その常設展で驚いたのは、1910年代に行われた南極探検の記録映画。その時代に日本人が南極に行っていたのも初めて知ったが(「第二次」と称していたので、その前にも行っているのだろう)、そこで、アザラシやペンギンを追い掛け回し、平気で足蹴にしたりしている我が日本人。
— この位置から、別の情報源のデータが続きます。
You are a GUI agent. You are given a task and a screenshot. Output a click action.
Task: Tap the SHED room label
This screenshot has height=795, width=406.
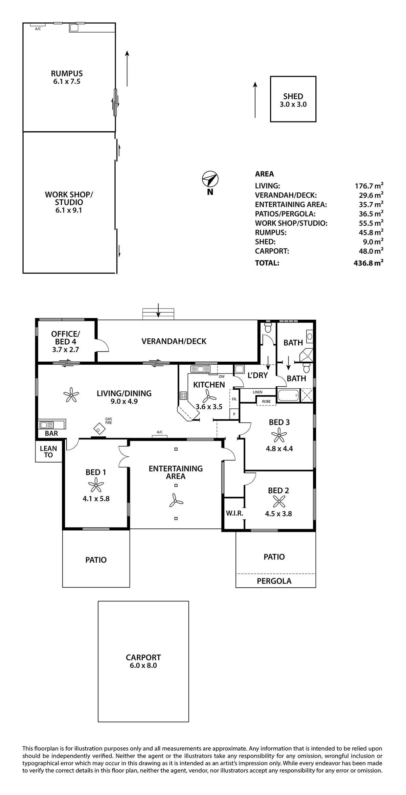point(293,96)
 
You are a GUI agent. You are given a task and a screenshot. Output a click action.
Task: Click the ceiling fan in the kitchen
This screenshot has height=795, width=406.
point(208,395)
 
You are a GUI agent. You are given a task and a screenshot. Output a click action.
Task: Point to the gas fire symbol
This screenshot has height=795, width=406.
point(98,429)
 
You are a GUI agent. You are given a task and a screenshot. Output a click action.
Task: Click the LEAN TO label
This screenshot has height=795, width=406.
point(48,452)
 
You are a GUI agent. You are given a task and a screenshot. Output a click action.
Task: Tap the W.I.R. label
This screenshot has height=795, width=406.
point(234,513)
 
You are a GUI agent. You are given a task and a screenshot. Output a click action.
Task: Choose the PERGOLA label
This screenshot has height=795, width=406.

今なら完全な動物虐待だが、当時は全くそんな感覚はないようで、あっけらかんとしていて、観ているこちらもつい微笑ましく思えてしまったのは、ちょっと不謹慎か。
常設展だけでも時間が足りないことに気づき、後半はやり過ごし、奥の松之助展へ。
ここもじっくりは観れなかったが、面白かったのは、松之助の葬儀の実況映画。京都を奴行列で練り歩き、見物人は20万人。棺は土葬され、参列者が少しずつ土をかけていく。不思議な当時の風習と共に、松之助の人気の凄まじさの一端をようやく垣間見た。
土曜日なのに、展示室の客は、他に一人だけ。ほぼ貸し切り状態なのは、それは快適だが、これでいいのか。退屈そうに周回する警備のじいさんと、つい先ほどあった地震の話を電話でしている受付嬢。典型的なお役所運営でした。(でも200円なので、また観に行こう。)